AIM
Starting with the line with "Nos avis (97, 213)" and going on through the line with "Over ons (165, 51)", write out the data again with "Liens" replaced by "Liens utiles" and nothing else changed. Leave the pictures out.
━━━━━━
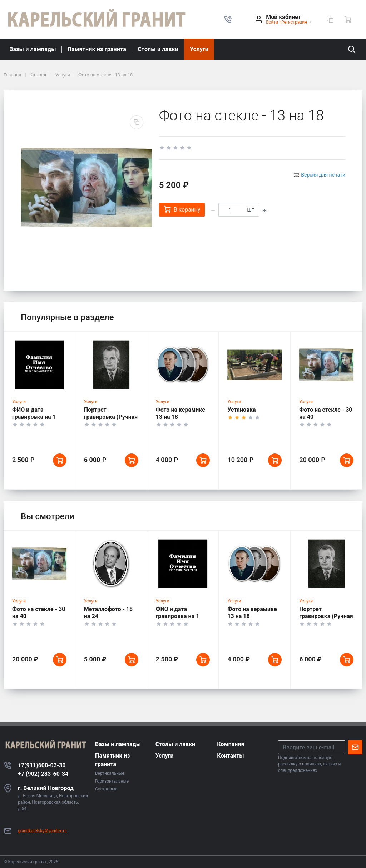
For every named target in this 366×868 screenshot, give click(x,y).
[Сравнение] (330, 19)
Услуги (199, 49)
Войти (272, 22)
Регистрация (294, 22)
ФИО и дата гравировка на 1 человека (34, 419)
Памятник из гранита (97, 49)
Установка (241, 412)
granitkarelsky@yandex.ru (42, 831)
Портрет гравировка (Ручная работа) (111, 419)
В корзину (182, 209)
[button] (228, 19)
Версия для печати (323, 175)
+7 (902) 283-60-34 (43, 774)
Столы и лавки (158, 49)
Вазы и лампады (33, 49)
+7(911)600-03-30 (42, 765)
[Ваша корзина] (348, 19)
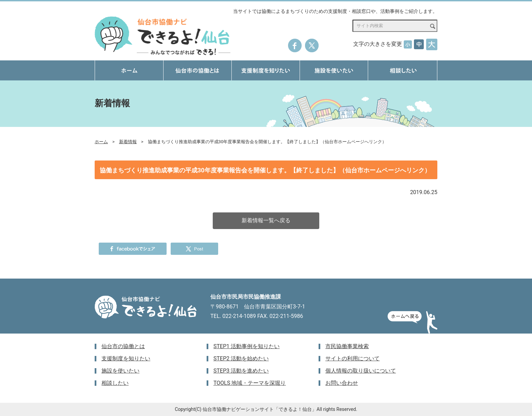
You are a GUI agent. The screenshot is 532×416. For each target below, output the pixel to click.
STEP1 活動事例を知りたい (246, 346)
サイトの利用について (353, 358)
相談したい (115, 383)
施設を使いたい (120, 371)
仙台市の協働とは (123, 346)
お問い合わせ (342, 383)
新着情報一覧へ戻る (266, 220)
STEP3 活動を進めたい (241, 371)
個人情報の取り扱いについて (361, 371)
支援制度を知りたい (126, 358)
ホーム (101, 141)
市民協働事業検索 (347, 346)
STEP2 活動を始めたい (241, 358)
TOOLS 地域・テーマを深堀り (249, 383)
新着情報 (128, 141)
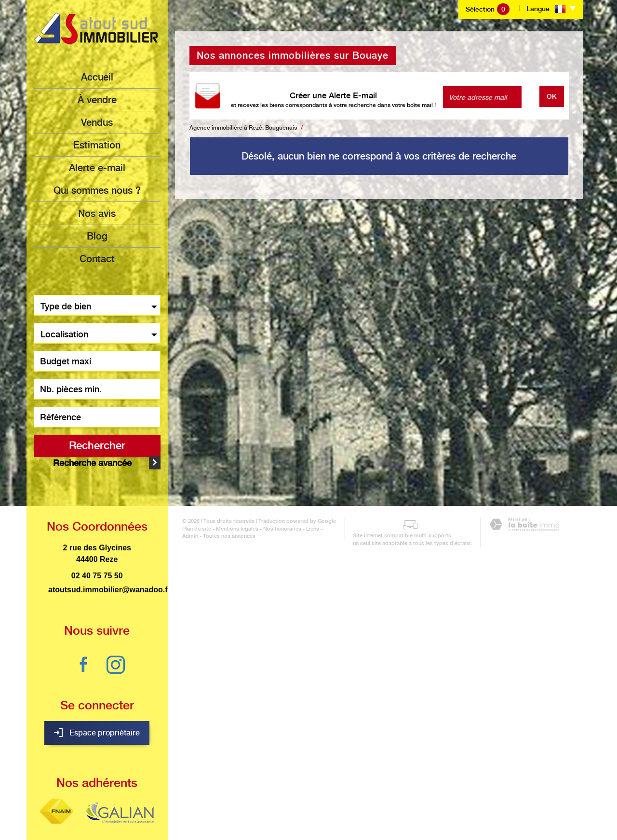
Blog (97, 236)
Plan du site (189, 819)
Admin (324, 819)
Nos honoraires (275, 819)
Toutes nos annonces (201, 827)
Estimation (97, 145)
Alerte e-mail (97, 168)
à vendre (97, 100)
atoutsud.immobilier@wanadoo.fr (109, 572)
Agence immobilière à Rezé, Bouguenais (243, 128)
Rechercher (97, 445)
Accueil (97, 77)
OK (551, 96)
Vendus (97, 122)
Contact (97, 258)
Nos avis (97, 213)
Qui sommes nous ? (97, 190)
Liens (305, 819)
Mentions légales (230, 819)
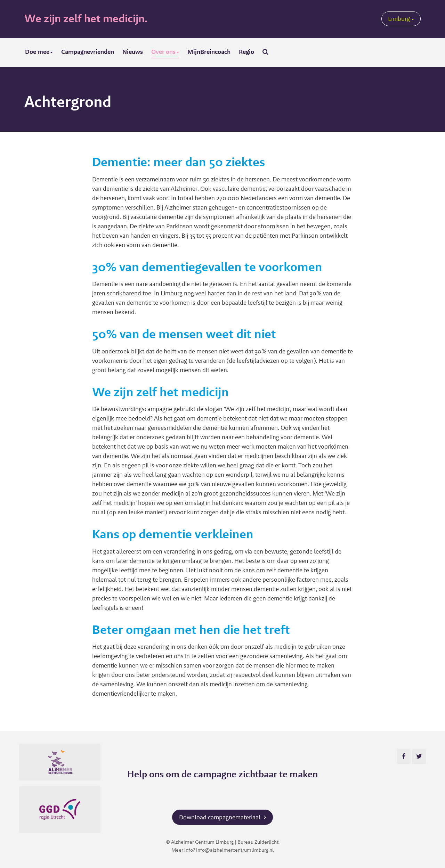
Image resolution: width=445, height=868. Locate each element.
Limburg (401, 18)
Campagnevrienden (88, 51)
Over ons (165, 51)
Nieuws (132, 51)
━━━━━━
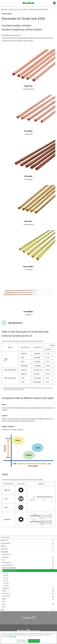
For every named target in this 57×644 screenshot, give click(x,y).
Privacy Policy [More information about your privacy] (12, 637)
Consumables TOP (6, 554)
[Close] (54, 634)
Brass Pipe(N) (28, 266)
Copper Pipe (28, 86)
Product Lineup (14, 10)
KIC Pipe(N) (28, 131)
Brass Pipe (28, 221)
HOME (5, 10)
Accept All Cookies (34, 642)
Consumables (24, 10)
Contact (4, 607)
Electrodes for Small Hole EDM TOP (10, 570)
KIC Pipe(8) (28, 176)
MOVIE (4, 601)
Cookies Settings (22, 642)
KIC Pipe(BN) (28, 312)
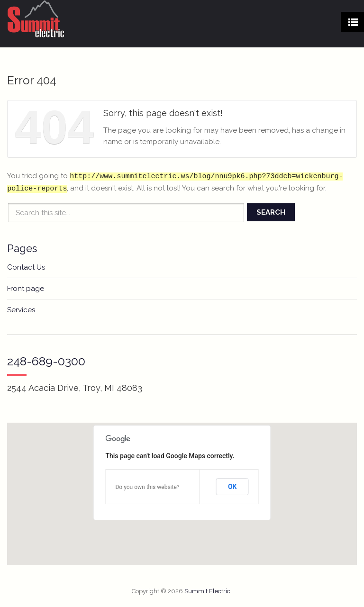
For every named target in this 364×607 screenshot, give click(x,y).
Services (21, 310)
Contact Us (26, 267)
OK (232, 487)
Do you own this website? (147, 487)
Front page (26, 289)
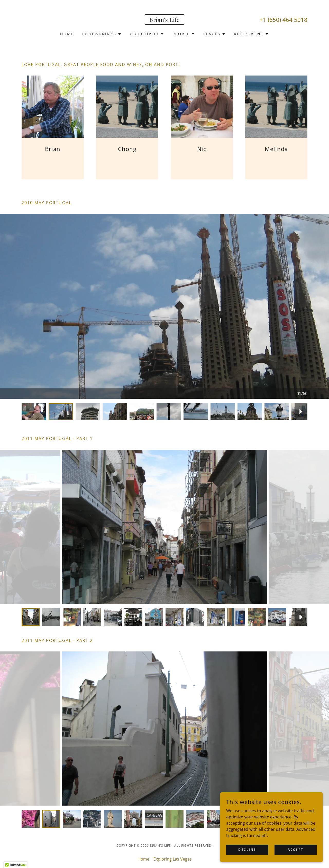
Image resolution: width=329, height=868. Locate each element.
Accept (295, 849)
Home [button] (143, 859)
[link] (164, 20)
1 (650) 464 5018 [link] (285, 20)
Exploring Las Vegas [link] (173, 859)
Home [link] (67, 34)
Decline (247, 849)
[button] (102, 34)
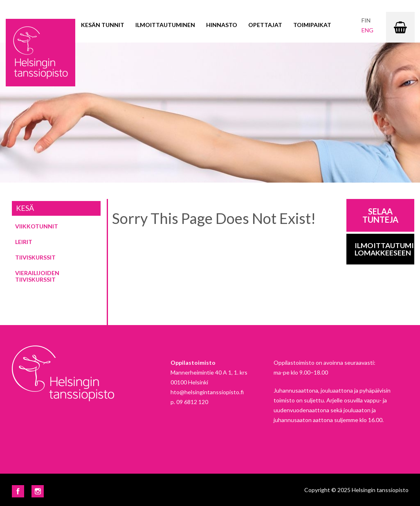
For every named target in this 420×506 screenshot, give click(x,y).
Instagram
━━━━━━
RESPONSE TO THE TASK
Nos avis (97, 213)
Qui sommes nous ? (97, 190)
Liens utiles (305, 819)
Mentions légales (230, 819)
Image resolution: width=445, height=868. Locate each element.
Limburg (401, 18)
Campagnevrienden (88, 51)
Over ons (165, 51)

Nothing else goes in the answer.